• _TASK_: An exact restatement of every record is required.

• _PROVIDED INFORMATION_:
========================================================================

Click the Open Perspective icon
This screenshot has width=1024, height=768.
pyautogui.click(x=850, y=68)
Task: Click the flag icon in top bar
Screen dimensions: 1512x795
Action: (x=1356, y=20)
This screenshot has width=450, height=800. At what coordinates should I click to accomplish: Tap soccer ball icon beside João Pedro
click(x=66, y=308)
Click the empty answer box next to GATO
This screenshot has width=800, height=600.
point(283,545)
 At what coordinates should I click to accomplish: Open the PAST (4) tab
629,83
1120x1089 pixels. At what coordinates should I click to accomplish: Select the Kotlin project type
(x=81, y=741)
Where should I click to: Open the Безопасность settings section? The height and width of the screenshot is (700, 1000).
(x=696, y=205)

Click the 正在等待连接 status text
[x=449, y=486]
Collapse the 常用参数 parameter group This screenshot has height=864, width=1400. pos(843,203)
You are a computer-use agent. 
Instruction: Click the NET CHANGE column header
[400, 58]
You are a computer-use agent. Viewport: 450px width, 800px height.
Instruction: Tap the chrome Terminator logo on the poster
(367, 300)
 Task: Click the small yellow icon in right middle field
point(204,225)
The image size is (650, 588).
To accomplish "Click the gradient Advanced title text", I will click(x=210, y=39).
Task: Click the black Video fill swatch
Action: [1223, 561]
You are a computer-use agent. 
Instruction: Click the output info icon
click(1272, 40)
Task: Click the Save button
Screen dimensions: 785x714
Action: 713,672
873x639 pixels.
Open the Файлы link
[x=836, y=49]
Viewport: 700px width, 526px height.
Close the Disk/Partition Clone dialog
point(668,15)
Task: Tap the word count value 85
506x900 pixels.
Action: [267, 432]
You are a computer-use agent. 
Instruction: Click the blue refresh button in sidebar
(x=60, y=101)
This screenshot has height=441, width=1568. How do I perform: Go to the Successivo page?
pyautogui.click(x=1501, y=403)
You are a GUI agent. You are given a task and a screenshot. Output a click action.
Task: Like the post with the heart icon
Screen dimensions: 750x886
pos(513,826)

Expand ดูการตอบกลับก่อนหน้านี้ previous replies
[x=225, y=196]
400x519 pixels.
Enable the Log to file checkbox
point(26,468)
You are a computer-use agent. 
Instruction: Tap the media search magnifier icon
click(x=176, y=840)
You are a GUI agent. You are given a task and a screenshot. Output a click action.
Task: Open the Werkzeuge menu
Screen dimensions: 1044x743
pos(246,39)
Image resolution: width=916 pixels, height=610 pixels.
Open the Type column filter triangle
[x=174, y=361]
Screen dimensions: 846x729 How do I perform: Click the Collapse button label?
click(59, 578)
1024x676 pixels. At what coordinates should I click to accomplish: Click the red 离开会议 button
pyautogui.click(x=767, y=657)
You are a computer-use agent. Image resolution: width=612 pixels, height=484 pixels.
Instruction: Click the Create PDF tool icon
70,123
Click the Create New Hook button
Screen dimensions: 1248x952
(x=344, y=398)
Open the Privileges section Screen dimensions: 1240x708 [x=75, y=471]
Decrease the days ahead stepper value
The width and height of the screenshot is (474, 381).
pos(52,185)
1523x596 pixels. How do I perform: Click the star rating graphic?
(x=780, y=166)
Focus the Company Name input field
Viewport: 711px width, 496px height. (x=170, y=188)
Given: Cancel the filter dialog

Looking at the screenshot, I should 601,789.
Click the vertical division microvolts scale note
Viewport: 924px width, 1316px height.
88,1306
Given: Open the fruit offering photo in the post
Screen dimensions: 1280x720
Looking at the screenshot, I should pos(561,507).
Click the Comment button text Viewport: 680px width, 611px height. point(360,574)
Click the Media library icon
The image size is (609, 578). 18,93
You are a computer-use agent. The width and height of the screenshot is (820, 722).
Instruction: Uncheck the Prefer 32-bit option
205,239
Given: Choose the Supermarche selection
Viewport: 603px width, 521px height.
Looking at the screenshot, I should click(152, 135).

========================================================================

• _REPLY TO THE TASK_:
Click the Open Perspective icon
This screenshot has width=1024, height=768.
pyautogui.click(x=850, y=68)
Task: Click the flag icon in top bar
Screen dimensions: 1512x795
Action: (x=1356, y=20)
This screenshot has width=450, height=800. At what coordinates should I click to accomplish: Tap soccer ball icon beside João Pedro
click(x=66, y=308)
Click the empty answer box next to GATO
This screenshot has width=800, height=600.
point(283,545)
 At what coordinates should I click to accomplish: Open the PAST (4) tab
629,83
1120x1089 pixels. At what coordinates should I click to accomplish: Select the Kotlin project type
(x=81, y=741)
Where should I click to: Open the Безопасность settings section? The height and width of the screenshot is (700, 1000).
(x=696, y=205)

Click the 正在等待连接 status text
[x=449, y=486]
Collapse the 常用参数 parameter group This screenshot has height=864, width=1400. pos(843,203)
You are a computer-use agent. 
Instruction: Click the NET CHANGE column header
[400, 58]
You are a computer-use agent. Viewport: 450px width, 800px height.
Instruction: Tap the chrome Terminator logo on the poster
(367, 300)
 Task: Click the small yellow icon in right middle field
point(204,225)
The image size is (650, 588).
To accomplish "Click the gradient Advanced title text", I will click(x=210, y=39).
Task: Click the black Video fill swatch
Action: [1223, 561]
You are a computer-use agent. 
Instruction: Click the output info icon
click(1272, 40)
Task: Click the Save button
Screen dimensions: 785x714
Action: 713,672
873x639 pixels.
Open the Файлы link
[x=836, y=49]
Viewport: 700px width, 526px height.
Close the Disk/Partition Clone dialog
point(668,15)
Task: Tap the word count value 85
506x900 pixels.
Action: [267, 432]
You are a computer-use agent. 
Instruction: Click the blue refresh button in sidebar
(x=60, y=101)
This screenshot has height=441, width=1568. How do I perform: Go to the Successivo page?
pyautogui.click(x=1501, y=403)
You are a GUI agent. You are given a task and a screenshot. Output a click action.
Task: Like the post with the heart icon
Screen dimensions: 750x886
pos(513,826)

Expand ดูการตอบกลับก่อนหน้านี้ previous replies
[x=225, y=196]
400x519 pixels.
Enable the Log to file checkbox
point(26,468)
You are a computer-use agent. 
Instruction: Tap the media search magnifier icon
click(x=176, y=840)
You are a GUI agent. You are given a task and a screenshot. Output a click action.
Task: Open the Werkzeuge menu
Screen dimensions: 1044x743
pos(246,39)
Image resolution: width=916 pixels, height=610 pixels.
Open the Type column filter triangle
[x=174, y=361]
Screen dimensions: 846x729 How do I perform: Click the Collapse button label?
click(59, 578)
1024x676 pixels. At what coordinates should I click to accomplish: Click the red 离开会议 button
pyautogui.click(x=767, y=657)
You are a computer-use agent. Image resolution: width=612 pixels, height=484 pixels.
Instruction: Click the Create PDF tool icon
70,123
Click the Create New Hook button
Screen dimensions: 1248x952
(x=344, y=398)
Open the Privileges section Screen dimensions: 1240x708 [x=75, y=471]
Decrease the days ahead stepper value
The width and height of the screenshot is (474, 381).
pos(52,185)
1523x596 pixels. How do I perform: Click the star rating graphic?
(x=780, y=166)
Focus the Company Name input field
Viewport: 711px width, 496px height. (x=170, y=188)
Given: Cancel the filter dialog

Looking at the screenshot, I should 601,789.
Click the vertical division microvolts scale note
Viewport: 924px width, 1316px height.
88,1306
Given: Open the fruit offering photo in the post
Screen dimensions: 1280x720
Looking at the screenshot, I should pos(561,507).
Click the Comment button text Viewport: 680px width, 611px height. point(360,574)
Click the Media library icon
The image size is (609, 578). 18,93
You are a computer-use agent. The width and height of the screenshot is (820, 722).
Instruction: Uncheck the Prefer 32-bit option
205,239
Given: Choose the Supermarche selection
Viewport: 603px width, 521px height.
Looking at the screenshot, I should click(152, 135).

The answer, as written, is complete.